# [Fragmento del documento]
========================================================================

Mauricio José Chaulón Vélez | Política y sociedad / PENSAR CRÍTICO, SIEMPRE

Continuando con esta serie de columnas sobre las reflexiones críticas del anticomunismo como ideología y práctica de poder, producto de mis investigaciones en el Programa Crítica a la Modernidad Capitalista en el Instituto de Investigaciones de la Escuela de Historia de la Universidad de San Carlos de Guatemala, específicamente en la línea Genealogía del anticomunismo en Guatemala, y con el objetivo de estar a disposición de la sociedad guatemalteca que es la real propietaria de este conocimiento ya que ella lo patrocina con sus impuestos para que nuestras investigaciones sean posibles, presento esta cuarta parte que comienza a tratar cómo el capitalismo a partir de la tercera década del siglo XX constituye el anticomunismo como su ideología central.

En la organización que puede ir transformando las conciencias, las prácticas y las relaciones, el sistema socioeconómico dominante –establecido como cultura dominante– tiene a su contrario, a su antagónico, y tratará de cambiarlo, de disciplinarlo, de normarlo y de dominarlo en función del sistema mismo, y si no es posible hacerlo, lo eliminará a través de distintos mecanismos, es decir, tratará de destruirlo. Ese antagónico es un sujeto y sus prácticas son relaciones e interacciones sociales. Lo mismo sucede con el poder dominante: también son sujetos, también está constituido de relaciones sociales e interacciones complejas.

========================================================================

# [Tareas]
**a)** En la columna, reescribe el tramo que va desde "En la organización" hasta "e interacciones complejas.", sustituyendo "poder dominante" por "poder hegemónico".
**b)** Según la columna, ¿quién patrocina con sus impuestos las investigaciones mencionadas?
**c)** Enumera lo que, según la columna, el sistema socioeconómico dominante tratará de hacer con su antagónico en función del sistema mismo, antes de recurrir a eliminarlo.
Las líneas que siguen no intervienen en esto.

# [Material proporcionado]
========================================================================

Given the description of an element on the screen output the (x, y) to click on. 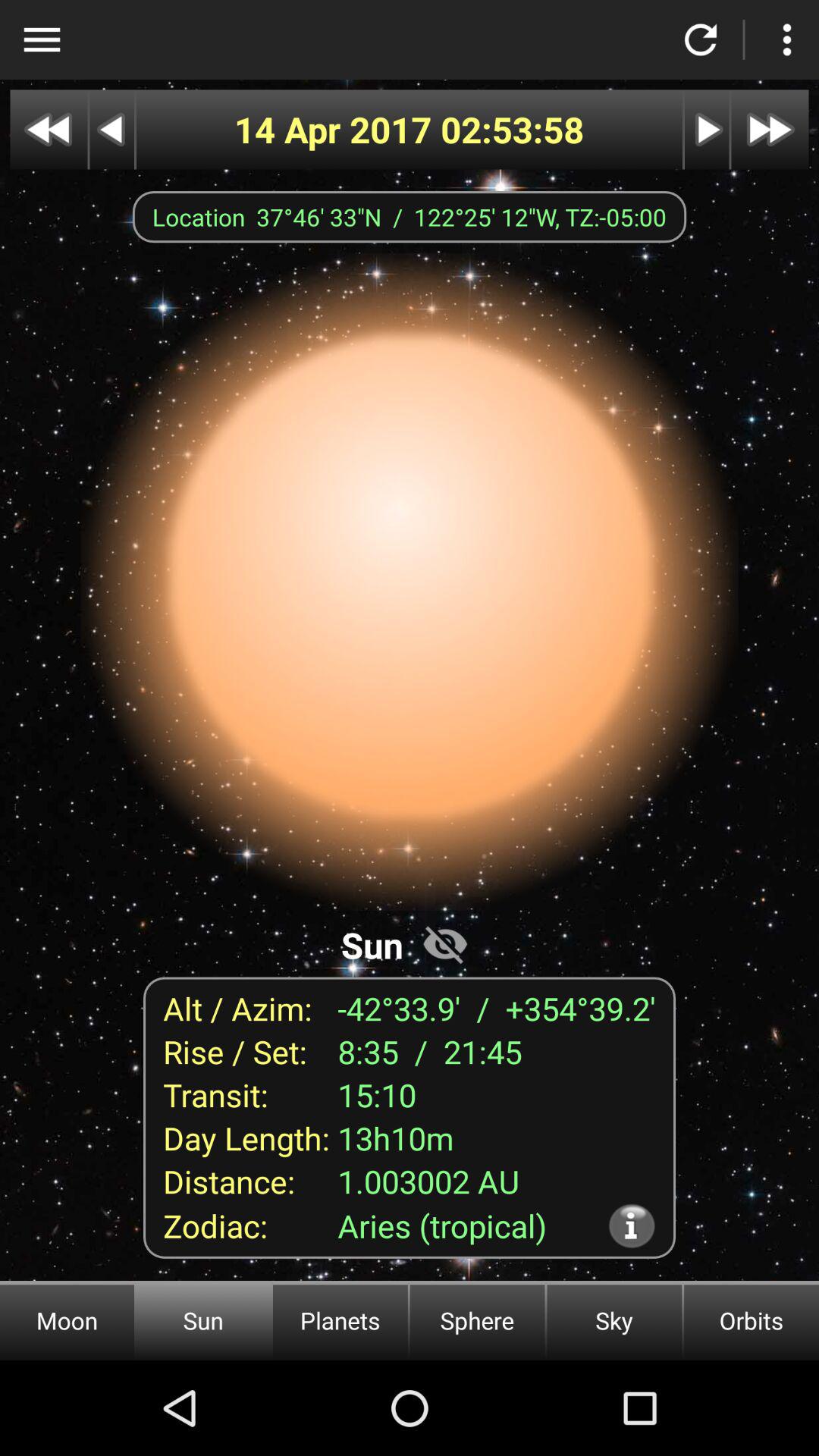
info about zodiac (631, 1225)
Given the description of an element on the screen output the (x, y) to click on. 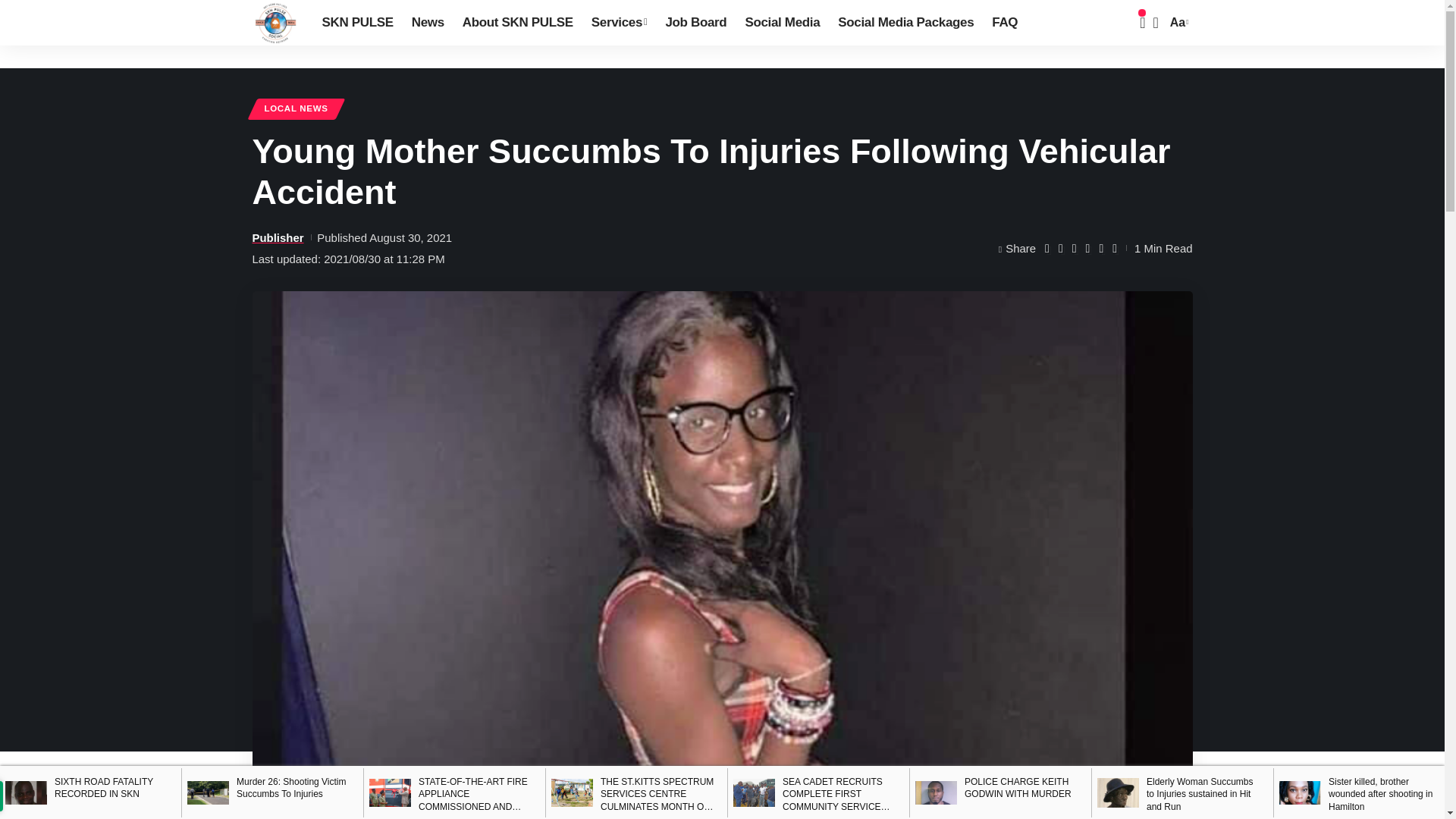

========================================================================

# [Respuestas del ejercicio]
**a)**
En la organización que puede ir transformando las conciencias, las prácticas y las relaciones, el sistema socioeconómico dominante –establecido como cultura dominante– tiene a su contrario, a su antagónico, y tratará de cambiarlo, de disciplinarlo, de normarlo y de dominarlo en función del sistema mismo, y si no es posible hacerlo, lo eliminará a través de distintos mecanismos, es decir, tratará de destruirlo. Ese antagónico es un sujeto y sus prácticas son relaciones e interacciones sociales. Lo mismo sucede con el poder hegemónico: también son sujetos, también está constituido de relaciones sociales e interacciones complejas.

**b)** La sociedad guatemalteca.

**c)** Cambiarlo, disciplinarlo, normarlo y dominarlo.